PERFORMANCE MEASURES - vdot smart scale and mdot chapter 30

Virginia Department of Transportation & Maryland Department of Transportation

In recent years, there has been a shift towards performance-based planning for transportation investments.  Performance-based planning emphasizes measuring and modeling transportation indicators to better understand issues affecting travel and fund projects that reliably and holistically address these issues. This change in perspective has been driven by improved data availability and computational capacity, prompting state DOTs and regional MPOs to develop innovative approaches to comprehensively evaluating and prioritizing potential projects. 

Renaissance has played a key role in developing and implementing two prominent examples of performance-based planning processes in recent years: Virginia’s Smart Scale and Maryland’s Chapter 30 Scoring.  In each case, the state DOT has been legislatively directed to address the potential impacts of candidate transportation projects across an array of indicators, from safety to travel time savings to environmental impacts to economic development benefits.  

Renaissance has utilized multimodal accessibility to develop simplified, data-driven approaches to comparing projects based on the connectivity they provide between people and destinations and the impact they have on travel behaviors like mode choice.
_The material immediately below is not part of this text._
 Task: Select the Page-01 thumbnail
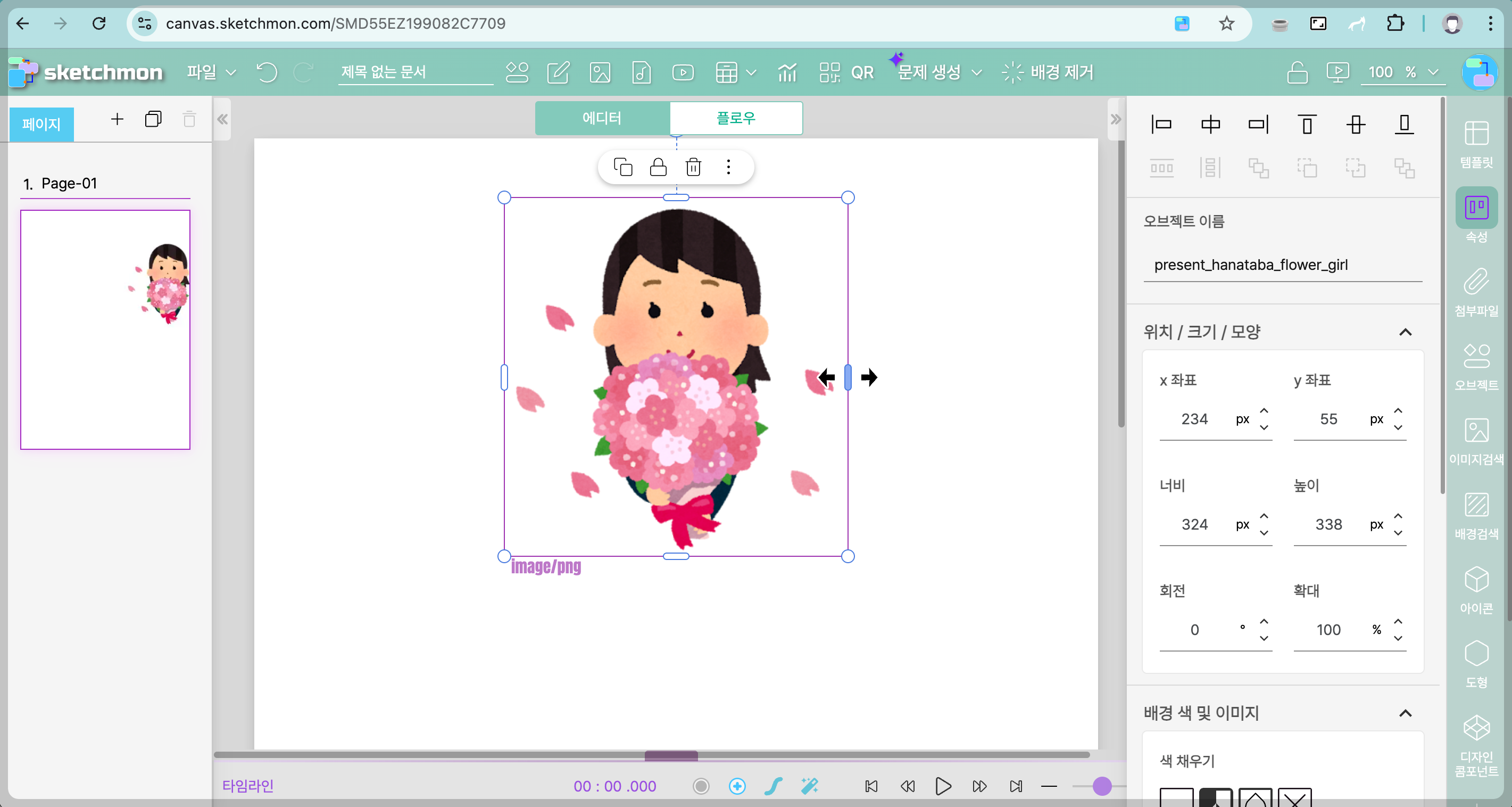106,330
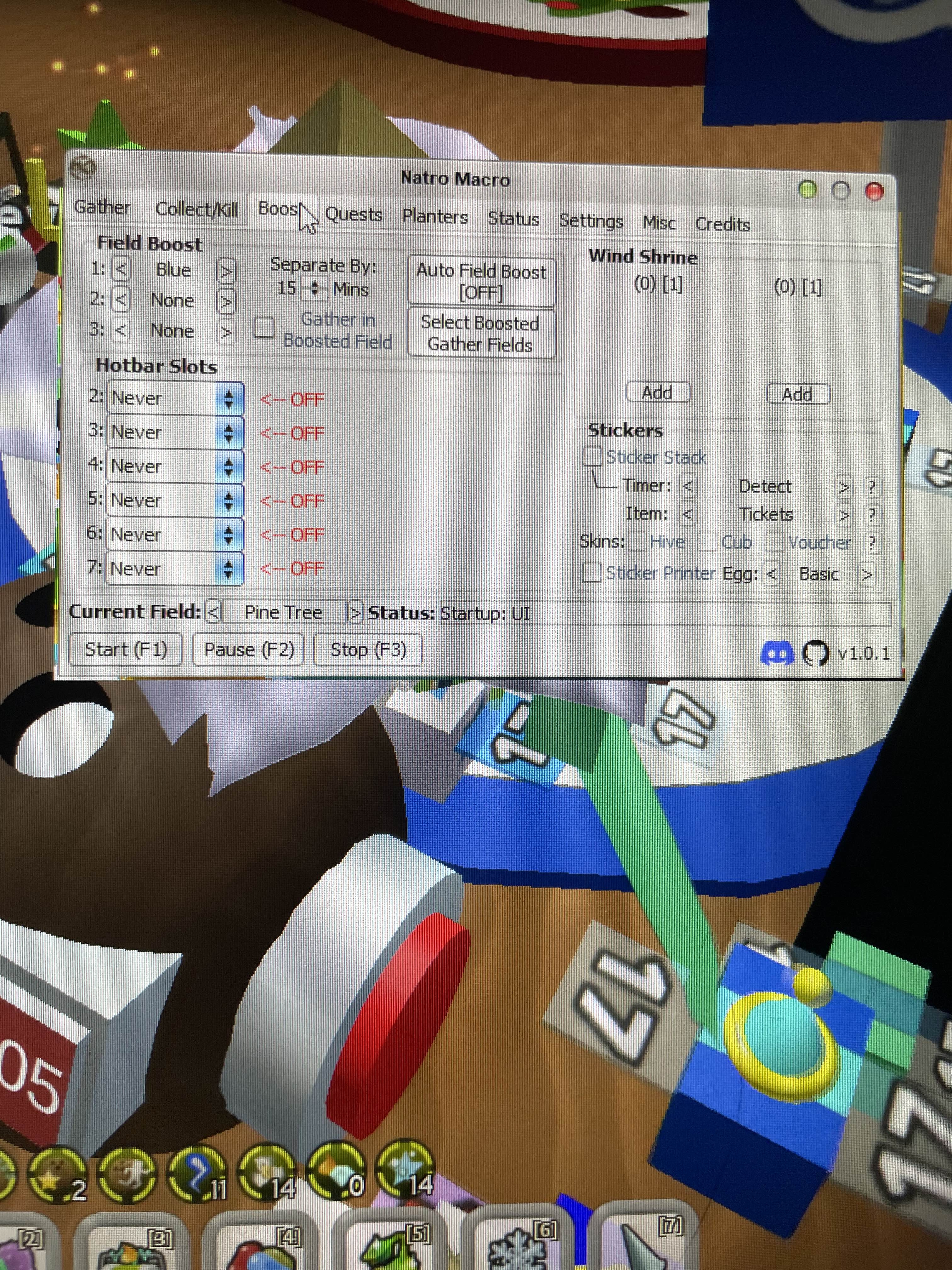The image size is (952, 1270).
Task: Click next arrow for Field Boost 1
Action: pyautogui.click(x=227, y=271)
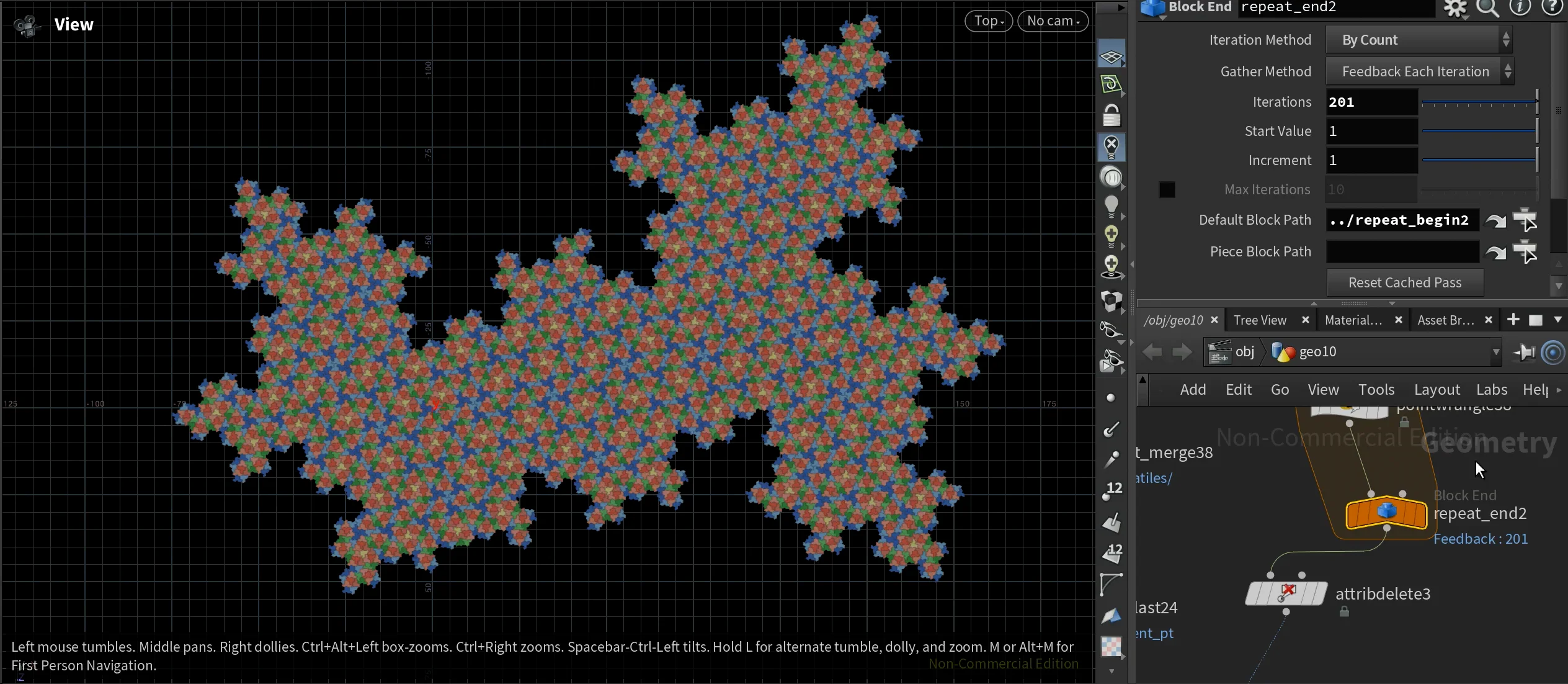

Renaissance has utilized multimodal accessibility to develop simplified, data-driven approaches to comparing projects based on the connectivity they provide between people and destinations and the impact they have on travel behaviors like mode choice.

As an industry leader in multimodal accessibility analysis, Renaissance has led the development of accessibility scores supporting both states’ scoring processes.  We have provided clear, easy-to-interpret measures that are directly comparable across all travel modes and population groups.  This means the accessibility scores offer truly multimodal measures that allow diverse projects to compete for state funds while providing distinctive insight into the impacts for disadvantaged population groups, supporting an equitable distribution of benefits.  Moreover, in Maryland, we are working with MDOT to utilize accessibility-based mode choice models to estimate the degree to which each project expands travel choices in its vicinity. 

Our work in this emerging area of performance measurement has given us insight into several key aspects of developing effective scoring processes. 

  1. Technical development – The indicators to be included in a scoring process must be readily and consistently measured using available data and tools/workflows that simplify the scoring process as much as possible.  In the accessibility realm, we have researched and applied existing tools, developed custom toolkits, and created robust data management strategies and project team workflows to ensure scoring proceeds in a predictable and efficient manner. 

Renaissance developed a comprehensive project scoring workflow for Virginia’s Smart Scale accessibility scoring. The workflow addresses technical steps and interactions among several software platforms as well as user-focused review and quality-assurance steps.

Renaissance developed a comprehensive project scoring workflow for Virginia’s Smart Scale accessibility scoring. The workflow addresses technical steps and interactions among several software platforms as well as user-focused review and quality-assurance steps.

2. Metric development – In many cases, the spirit behind a measure is well understood, but the measurement itself must be carefully defined to ensure it appropriately reflects each project’s performance.  For example, in accessibility analysis, effective projects are expected to increase “access to opportunity.”  However, depending on how the measure is formulated, projects that are simply close to opportunities may score well, even if they fail to connect residents or businesses to those opportunities.  We have critically considered various accessibility score formulations and crafted measures that…  

  • give preference to projects that connect the greatest number of people to the greatest number of opportunities;  

  • equitably address regional contexts (metropolitan, small town, rural, e.g.) for fair consideration in statewide analyses; and  

  • evaluate transportation disadvantages in terms directly comparable to the general population.

Renaissance helped Maryland DOT assess the impacts of dedicated bus lanes on disadvantaged populations in Baltimore’s North Avenue Corridor.

Renaissance helped Maryland DOT assess the impacts of dedicated bus lanes on disadvantaged populations in Baltimore’s North Avenue Corridor.

3. Education and training – The advantages of performance-based planning should apply not just to prioritization processes but inform various aspects of transportation planning at the system, project, and operations levels.  To that end, we have developed user guides and delivered trainings to address knowledge gaps at the staff, manager, and executive levels, enabling accessibility scoring to expand naturally from scoring processes into other applications.  Our materials cover key accessibility concepts, technical walkthroughs, and interpretive guidance for quality assurance and proper usage of accessibility results.  Training sessions provide details appropriate to each participant’s needs and role in weaving accessibility analyses into existing processes. 

Renaissance is pleased to have long-standing and on-going relationships with VDOT/OIPI and MDOT to help them introduce fresh innovations in performance measurement and explore novel applications of multimodal accessibility analyses.